By Jaci Clement, jaci@fairmediacouncil.org

As the investigations pile up into who George Santos really is, one thing is certain: He is most definitely the poster boy for everything wrong with today’s news media.

The fact that Long Island is the scene of the crime makes it smart all the more. Our backyard, and the people who live here, deserve far better than what the news has been serving up. 

Let’s unpack this.

From CNN to The Atlantic, commentaries in the news over the past week have called out Long Island’s news leader, Newsday, for missing this major Long Island story, which was broken by The New York Times. For those wondering why the dead tree sector carries the burden it’s because historically, the news ecosystem has relied on newspapers to break the heavy stories, and looked to television and radio news to provide updates. 

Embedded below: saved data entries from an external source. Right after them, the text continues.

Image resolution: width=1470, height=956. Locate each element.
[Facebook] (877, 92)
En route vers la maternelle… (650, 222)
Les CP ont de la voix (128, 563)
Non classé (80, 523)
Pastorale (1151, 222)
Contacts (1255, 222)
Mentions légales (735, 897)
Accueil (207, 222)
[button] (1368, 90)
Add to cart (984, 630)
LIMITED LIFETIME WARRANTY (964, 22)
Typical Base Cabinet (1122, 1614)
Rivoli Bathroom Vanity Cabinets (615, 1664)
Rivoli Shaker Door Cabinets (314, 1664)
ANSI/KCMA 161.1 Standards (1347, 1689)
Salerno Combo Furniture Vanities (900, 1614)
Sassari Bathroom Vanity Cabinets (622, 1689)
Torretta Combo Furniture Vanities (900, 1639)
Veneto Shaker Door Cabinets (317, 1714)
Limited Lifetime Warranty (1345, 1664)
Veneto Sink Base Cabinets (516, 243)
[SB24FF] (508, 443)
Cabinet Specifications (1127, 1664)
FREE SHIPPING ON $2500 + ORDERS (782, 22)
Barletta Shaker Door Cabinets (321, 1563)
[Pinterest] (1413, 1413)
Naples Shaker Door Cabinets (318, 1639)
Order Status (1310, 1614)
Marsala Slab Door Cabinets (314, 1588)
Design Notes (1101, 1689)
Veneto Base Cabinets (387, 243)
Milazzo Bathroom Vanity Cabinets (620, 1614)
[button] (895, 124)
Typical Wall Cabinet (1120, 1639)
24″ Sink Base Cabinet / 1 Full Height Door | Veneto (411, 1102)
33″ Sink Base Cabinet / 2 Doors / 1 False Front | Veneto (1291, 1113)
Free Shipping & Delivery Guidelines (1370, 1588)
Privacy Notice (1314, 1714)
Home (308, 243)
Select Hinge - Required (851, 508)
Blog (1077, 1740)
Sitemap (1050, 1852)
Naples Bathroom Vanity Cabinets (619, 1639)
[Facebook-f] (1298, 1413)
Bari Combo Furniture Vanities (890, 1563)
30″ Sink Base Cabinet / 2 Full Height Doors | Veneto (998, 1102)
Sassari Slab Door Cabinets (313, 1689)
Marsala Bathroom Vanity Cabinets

But the talk of how Long Island news media, as a whole, missed this story isn’t accurate, because one teeny, tiny local newspaper with a print circulation reported to be 3,200, put forth a scathing editorial in its Oct. 20 issue. It begins: “This newspaper would like to endorse a Republican for US Congress in NY3 (Oyster Bay, N Hempstead, NE Queens). But the GOP nominee – George Santos – is so bizarre, unprincipled and sketchy that we cannot.”

That opening paragraph from The North Shore Leader proved the kindest. The next five paragraphs detailed many of the issues for which Santos is now under investigation.

So how is it The North Shore Leader — with a masthead boasting a total of eight staffers — had the goods on Santos?

Maybe they paid attention to what the neighbors were saying. If word of Santos’ ability to rock tall tales was long an open secret, why didn’t that usher in scrutiny by the media before the election took place? Maybe the staff at The North Shore Leader paid attention to what was heard on the street instead of what was happening inside the media bubble. 

Maybe it didn’t occur to them that size doesn’t matter. Knowledge of the subject matter, dedication, and being able to follow a story wherever it leads has nothing to do with how many people are in a newsroom or the size of a budget. It does mean the reporters need to show up to find out what’s actually going on and cultivate sources, instead of making a couple of calls from home and filing a story that fulfills a preconceived notion of what supposedly happened.

Maybe they understand their role. For newsies who have forgotten, or for the newbies who have yet to be told: First and foremost, your job is to be the watchdog of government — including elections, even those you’re not interested in. You wrote this one off as being inconsequential? Lesson learned. 

Maybe they haven’t given up on journalism. What today’s modern media landscape is teeming with is what we can no longer afford, and the headlines in the newsfeeds continue to prove it. News coverage detailing what Santos said years ago that is now believed to be false only highlights the issue at hand: Journalism needs journalists, not stenographers posing as journalists.

Despite all that, the fact is, the only way to find the editorial mentioned here is by knowing where to look. Long Island is home to some of the oldest newspapers in America, and it shows. The North Shore Leader is more than 70 years old and, like many of the local news outlets here, it uses its website to post pdfs of prior issues. This technological sin means the content is not readable by search engines and that, in this era, equates to the news being nonexistent. 

And that explains how this particular piece of news escaped the attention it deserved, but it doesn’t explain the lack of journalism at large.